従来型の抗がん剤は、がん細胞が正常細胞よりも細胞分裂が活発で早い細胞周期による核酸の利用速度の違いだけに対して作用していました。

これらの抗がん剤は、がん細胞以外の分裂速度の速い細胞、すなわち骨髄中の幼若造血細胞、口腔粘膜細胞、消化管上皮細胞などに対しても作用するため、骨髄抑制(白血球減少、血小板減少)、消化器障害、脱毛などの副作用が発現しやすいという大きな弱点がありました。

一方、分子標的薬はがん細胞や重篤な疾患で特異的に発現している分子を標的とすることができることから、これまでの治療薬と比較してがん細胞に対してより選択的に作用し、副作用の発現を抑えることができるのが最大の特徴です。

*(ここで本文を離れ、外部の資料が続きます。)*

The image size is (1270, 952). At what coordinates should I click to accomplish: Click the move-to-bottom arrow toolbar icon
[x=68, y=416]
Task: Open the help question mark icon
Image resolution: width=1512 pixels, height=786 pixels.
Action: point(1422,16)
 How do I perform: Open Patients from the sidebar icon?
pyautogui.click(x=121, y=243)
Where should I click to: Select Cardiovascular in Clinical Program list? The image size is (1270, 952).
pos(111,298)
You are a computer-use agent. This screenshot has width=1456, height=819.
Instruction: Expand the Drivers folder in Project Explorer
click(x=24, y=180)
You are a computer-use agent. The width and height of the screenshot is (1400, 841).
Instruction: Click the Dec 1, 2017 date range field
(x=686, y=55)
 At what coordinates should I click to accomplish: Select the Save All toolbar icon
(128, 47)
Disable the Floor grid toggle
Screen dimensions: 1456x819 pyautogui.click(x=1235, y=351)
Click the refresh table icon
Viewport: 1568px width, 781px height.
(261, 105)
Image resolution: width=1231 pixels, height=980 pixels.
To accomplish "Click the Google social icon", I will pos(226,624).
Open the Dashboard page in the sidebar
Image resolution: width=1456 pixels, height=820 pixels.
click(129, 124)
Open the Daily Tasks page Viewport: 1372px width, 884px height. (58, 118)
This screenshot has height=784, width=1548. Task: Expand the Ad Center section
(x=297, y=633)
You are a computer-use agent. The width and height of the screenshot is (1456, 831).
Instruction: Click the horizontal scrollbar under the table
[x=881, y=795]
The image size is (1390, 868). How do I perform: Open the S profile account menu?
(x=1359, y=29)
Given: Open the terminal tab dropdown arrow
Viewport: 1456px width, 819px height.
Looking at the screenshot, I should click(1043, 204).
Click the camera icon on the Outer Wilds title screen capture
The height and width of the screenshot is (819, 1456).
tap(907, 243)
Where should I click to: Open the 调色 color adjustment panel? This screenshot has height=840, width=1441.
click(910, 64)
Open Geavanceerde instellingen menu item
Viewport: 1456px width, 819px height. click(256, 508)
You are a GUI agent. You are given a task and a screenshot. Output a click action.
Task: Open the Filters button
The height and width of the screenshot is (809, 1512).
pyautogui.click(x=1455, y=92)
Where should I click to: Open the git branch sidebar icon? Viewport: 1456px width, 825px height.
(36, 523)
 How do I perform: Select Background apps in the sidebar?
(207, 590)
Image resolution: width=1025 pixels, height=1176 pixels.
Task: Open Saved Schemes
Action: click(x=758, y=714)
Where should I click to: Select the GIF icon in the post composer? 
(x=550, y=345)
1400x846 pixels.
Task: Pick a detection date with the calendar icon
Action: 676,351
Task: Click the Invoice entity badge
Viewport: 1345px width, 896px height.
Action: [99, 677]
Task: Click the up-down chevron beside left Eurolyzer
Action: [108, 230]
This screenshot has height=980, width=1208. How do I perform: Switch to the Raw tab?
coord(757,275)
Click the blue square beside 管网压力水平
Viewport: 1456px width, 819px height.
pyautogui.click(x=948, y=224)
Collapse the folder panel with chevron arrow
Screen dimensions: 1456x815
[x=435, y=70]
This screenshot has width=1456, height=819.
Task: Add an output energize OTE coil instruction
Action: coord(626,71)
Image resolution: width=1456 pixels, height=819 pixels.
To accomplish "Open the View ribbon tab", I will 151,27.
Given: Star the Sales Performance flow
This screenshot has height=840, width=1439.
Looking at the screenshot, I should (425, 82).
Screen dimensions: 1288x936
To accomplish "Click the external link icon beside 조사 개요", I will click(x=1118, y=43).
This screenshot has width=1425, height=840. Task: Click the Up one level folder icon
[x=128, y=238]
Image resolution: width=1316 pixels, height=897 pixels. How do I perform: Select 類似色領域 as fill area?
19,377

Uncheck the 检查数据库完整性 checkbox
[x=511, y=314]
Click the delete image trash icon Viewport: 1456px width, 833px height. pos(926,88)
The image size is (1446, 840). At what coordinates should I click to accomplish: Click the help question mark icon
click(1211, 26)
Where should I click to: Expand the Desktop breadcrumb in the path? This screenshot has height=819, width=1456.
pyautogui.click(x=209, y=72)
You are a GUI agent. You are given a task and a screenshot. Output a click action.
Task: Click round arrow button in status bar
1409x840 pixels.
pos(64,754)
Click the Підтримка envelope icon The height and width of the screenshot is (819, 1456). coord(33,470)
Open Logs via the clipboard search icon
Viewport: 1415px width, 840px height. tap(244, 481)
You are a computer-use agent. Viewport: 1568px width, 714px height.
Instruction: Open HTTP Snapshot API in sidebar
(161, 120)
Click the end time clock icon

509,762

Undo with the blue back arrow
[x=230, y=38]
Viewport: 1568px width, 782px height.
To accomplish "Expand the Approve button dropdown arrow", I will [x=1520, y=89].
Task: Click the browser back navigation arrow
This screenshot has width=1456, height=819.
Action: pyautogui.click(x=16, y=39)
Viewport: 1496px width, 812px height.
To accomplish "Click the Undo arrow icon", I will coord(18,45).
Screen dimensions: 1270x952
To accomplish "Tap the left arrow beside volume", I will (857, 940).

分子標的薬は大きく分けると低分子化合物と抗体薬品があります。低分子化合物は標的分子の活性部位に結合し、その機能を阻害します。そのため標的分子が、がん細胞の増殖シグナルを伝達する役割を持っていると、この分子の機能を阻害することによって抗がん剤としての作用を発揮するのです。

現在発売されている分子標的薬の標的分子としては上皮成長因子(EFG)受容体や血管内皮成長因子(vEGF)受容体などのチロシンキナーゼ(TK)型受容体が代表であり、チロシンリン酸化が細胞の異常な増殖・分化のシグナル伝達経路を活性化することからチロシンリン酸化酵素を阻害することにより抗がん作用を示します。